The bottom-up budgeting approach has better accuracy due to the advantage of calculating estimates from the lowest points, and this helps increase the efficiency and transparency of the budget. All individuals in each department are involved, and hence the forecast presented will be as close as possible. It is from the sum of the estimates from all departments that gives the management the expectations of the year. Secondly, there is a lot of employee motivation with this approach since all employees are involved in budgeting and, therefore, are motivated to achieve the targets they set. There is ownership of the budgeting process by all employees.
The biggest task for the top management in the bottom-up budgeting approach is the approval of the budget estimates presented from the departments.
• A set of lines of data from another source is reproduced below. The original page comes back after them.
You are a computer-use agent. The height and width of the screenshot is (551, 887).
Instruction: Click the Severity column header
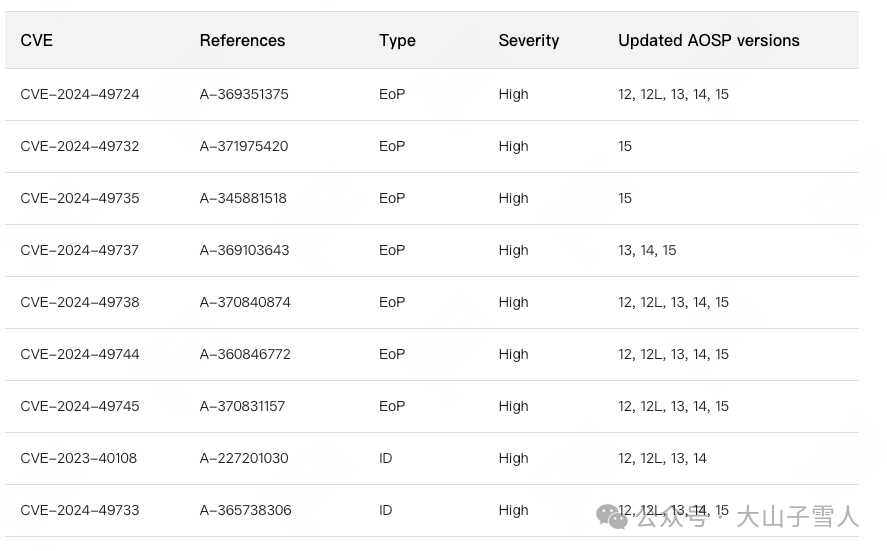(x=529, y=41)
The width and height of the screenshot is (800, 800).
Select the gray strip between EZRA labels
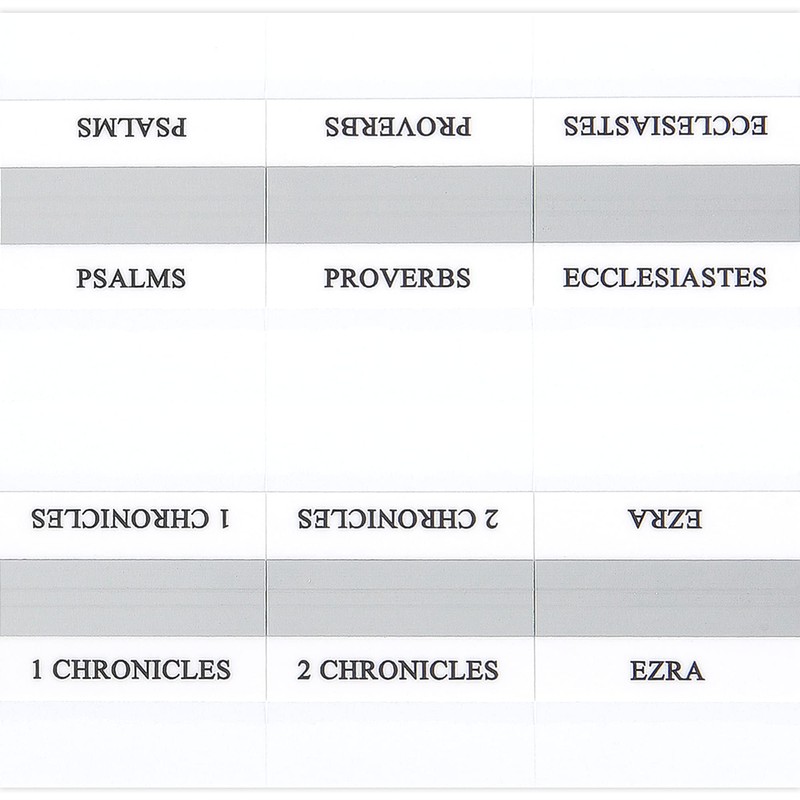coord(666,597)
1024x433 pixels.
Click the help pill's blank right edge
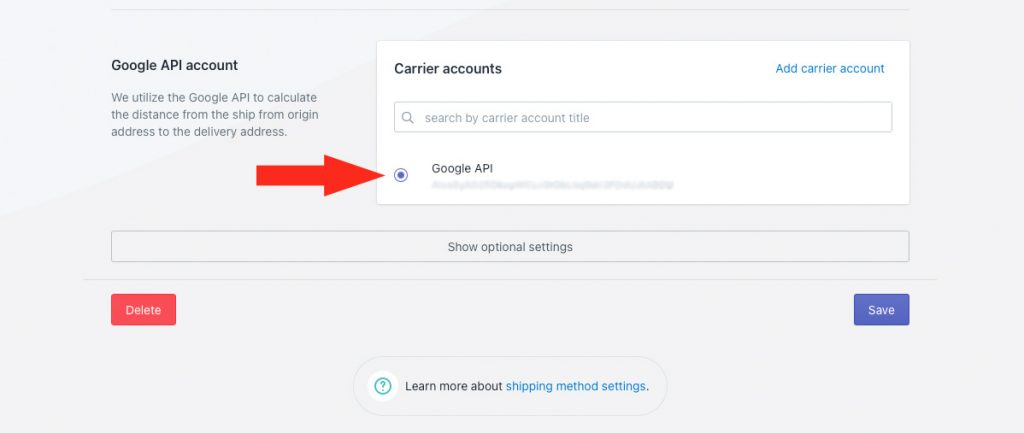658,386
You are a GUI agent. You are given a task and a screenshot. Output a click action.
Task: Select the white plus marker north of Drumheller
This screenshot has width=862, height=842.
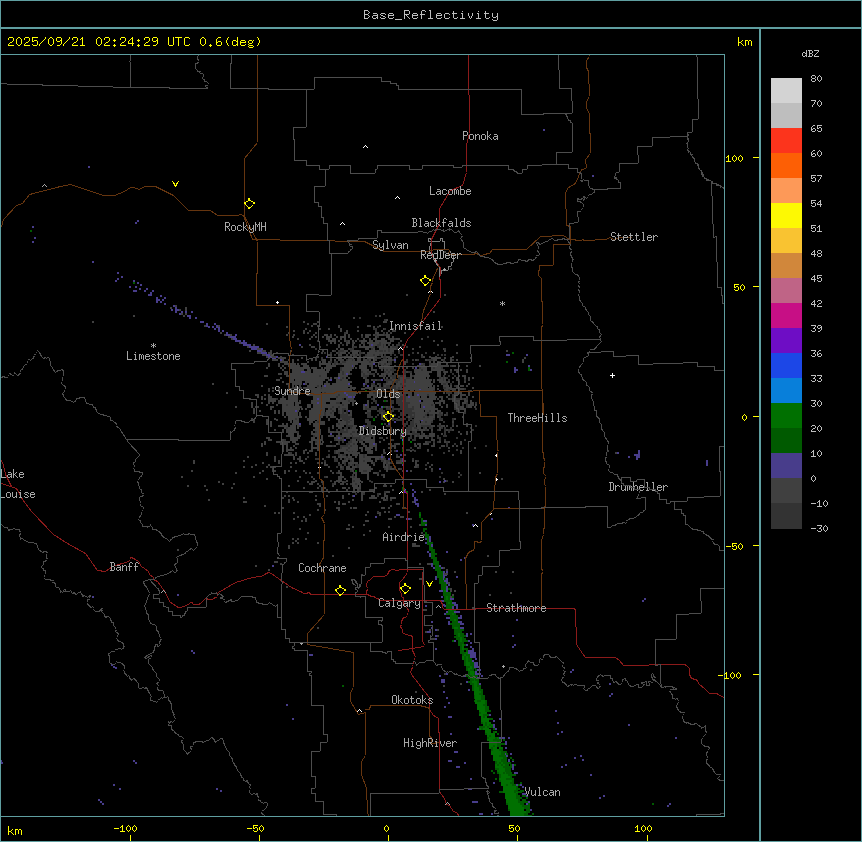pyautogui.click(x=613, y=375)
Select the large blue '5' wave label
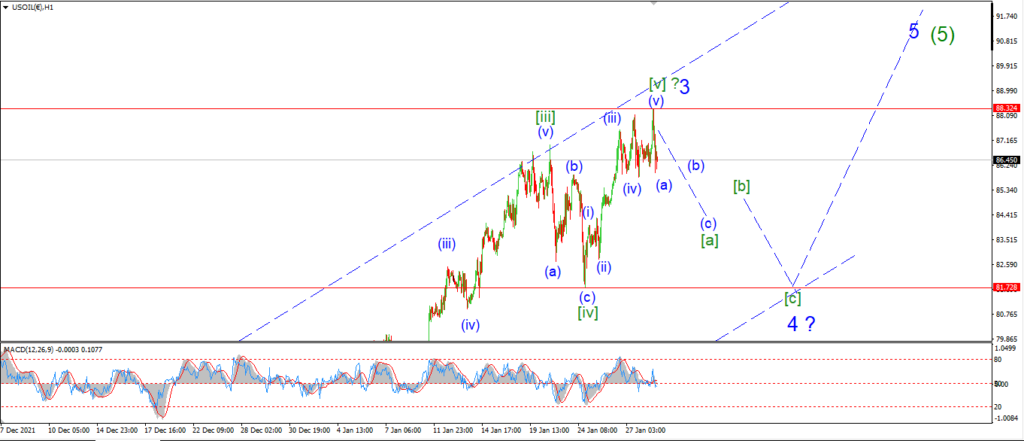The width and height of the screenshot is (1024, 441). pyautogui.click(x=914, y=31)
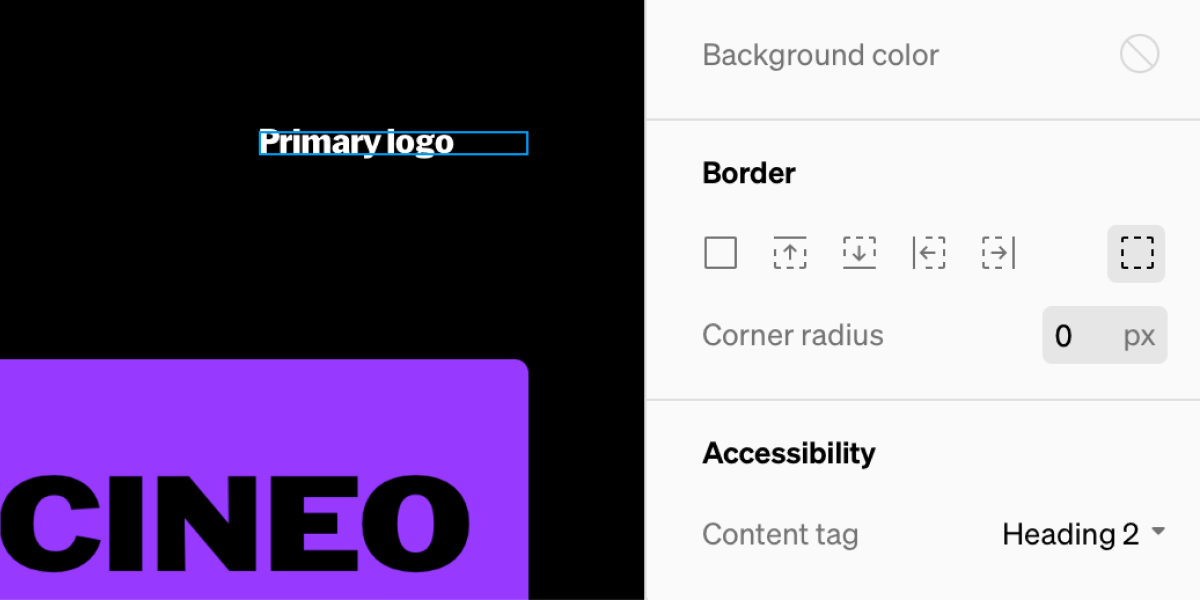This screenshot has height=600, width=1200.
Task: Select the Primary logo text element
Action: pyautogui.click(x=393, y=142)
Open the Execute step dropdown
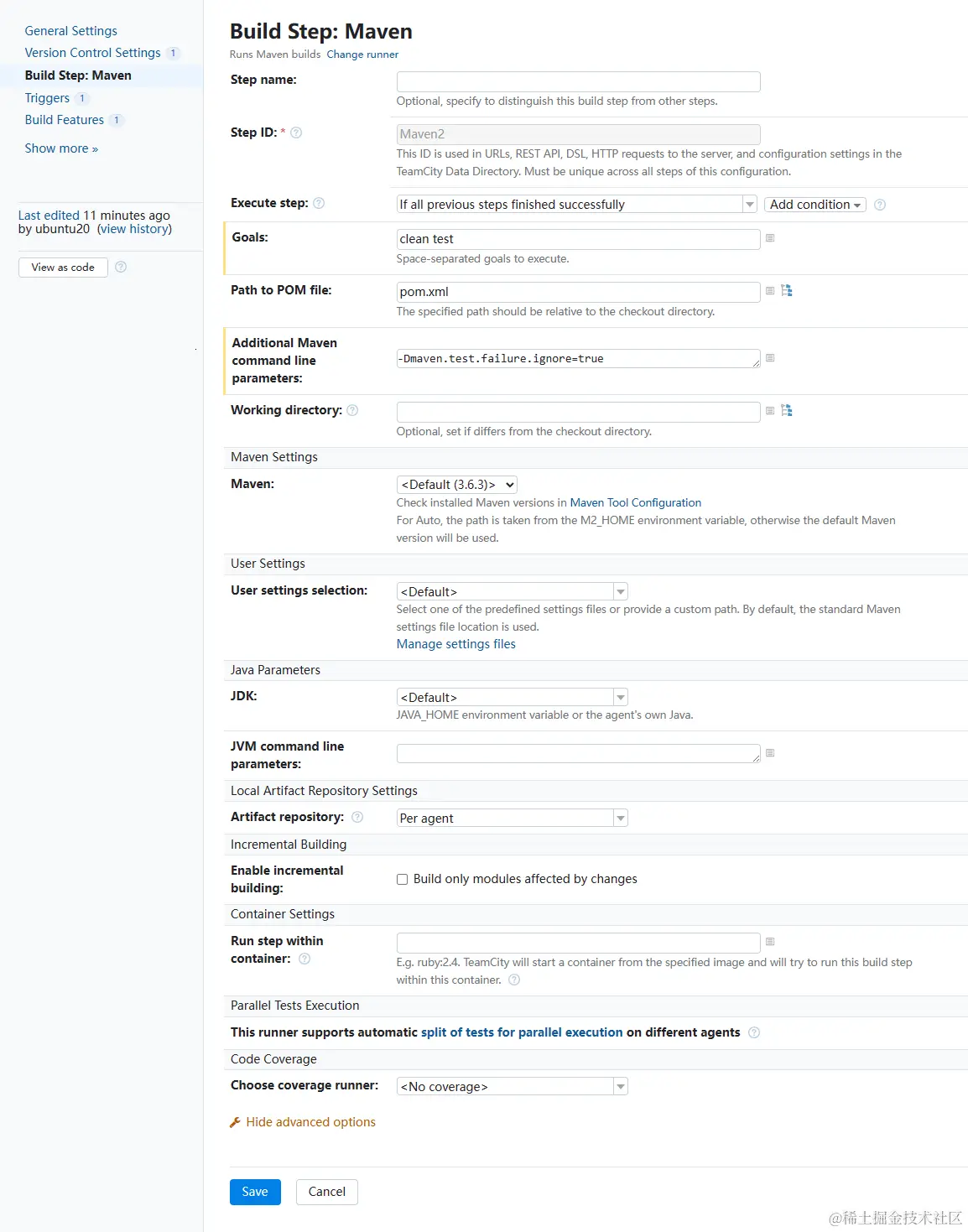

- Indirect costs in budgeting come in terms of facilities and administration and are hard to determine. They include; air conditioning costs, electricity, building maintenance, security, and costs of administration. It is usually very difficult to attribute each of these costs.
- The top-down budgeting process starts with top management meetings to make a decision on the sales targets, expenditures, and incomes in terms of profit. The finance department allocates these targets to the rest of the business departments for them to prepare their own budgets. It is after this that each department draws a detailed budget of how their targets will be met and at what cost. These budgets are then sent back to the finance department for approval if they rhyme with the overall objectives of the organization. Depending on the expectations and the financial position of the organization, the finance department may ask for some revisions. After all, details are finalized, the finance department puts the budget into operation, and monthly reports are generated to evaluate the performance against the budget estimates.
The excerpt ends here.